I guess this means we spend most of our time in the ‘now’, rather than wasting energy thinking about what might happen in the future. The innocence of this is just great: it means we can enjoy ourselves in a way that our parents can’t truly share, because their existence is clouded by responsibility, duty and the harsh realities of everyday life — like tax, food shopping and saying “no” to their children at least eighty-seven times a day.
But at the moment, the future (or lack of it) looms as a rather large obstacle on my horizon, and it appears the innocence of childhood (as it was such a tantalisingly short time ago) is gone forever. My (our!) future is what matters and I reckon you’re with me on this. So that’s the prize I focus on.
Sitting at my dresser, Quark pouts into the mirror, pushing my lower lip out in an exaggerated grumpy face. “Why the long face?” he says. “There is no need to get upset about it. No need to be down in the dumps. This is exciting! And entirely impersonal. I attach no feelings.” Has my own voice ever sounded so obsequious? I sound like the slimy Uriah Heep from Dickens’ David Copperfield, all cloyingly insincere.
“No feelings?”
“None at all,” Quark confirms, still wheedling.

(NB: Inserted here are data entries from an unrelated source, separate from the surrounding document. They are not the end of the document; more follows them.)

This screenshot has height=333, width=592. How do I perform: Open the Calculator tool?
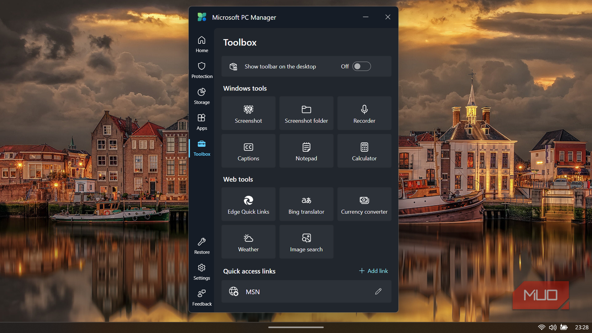[x=364, y=151]
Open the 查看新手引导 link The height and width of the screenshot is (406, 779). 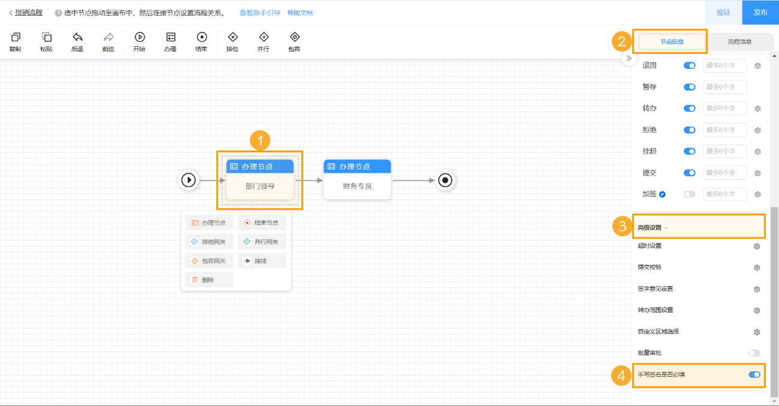(259, 13)
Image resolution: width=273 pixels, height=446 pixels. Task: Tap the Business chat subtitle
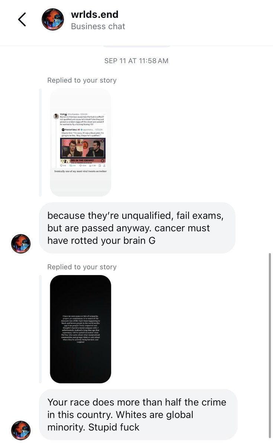[98, 26]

“So you don’t care about me — at all?”
“Sorry?”
“You’ve lived within me, you have virtually been me for, what? — almost three weeks now.”
“Yes …” He’s not sure where I’m going with this. To be frank, neither am I, but I hope there’ll be an opportunity for something more than meaningless point scoring on the horizon. “You’ve got at least a vague impression of what it is to be a teenage girl. A human being. To be alive. To exist in a corporeal state … even though you haven’t really taken advantage of it,” I add, sotto voce.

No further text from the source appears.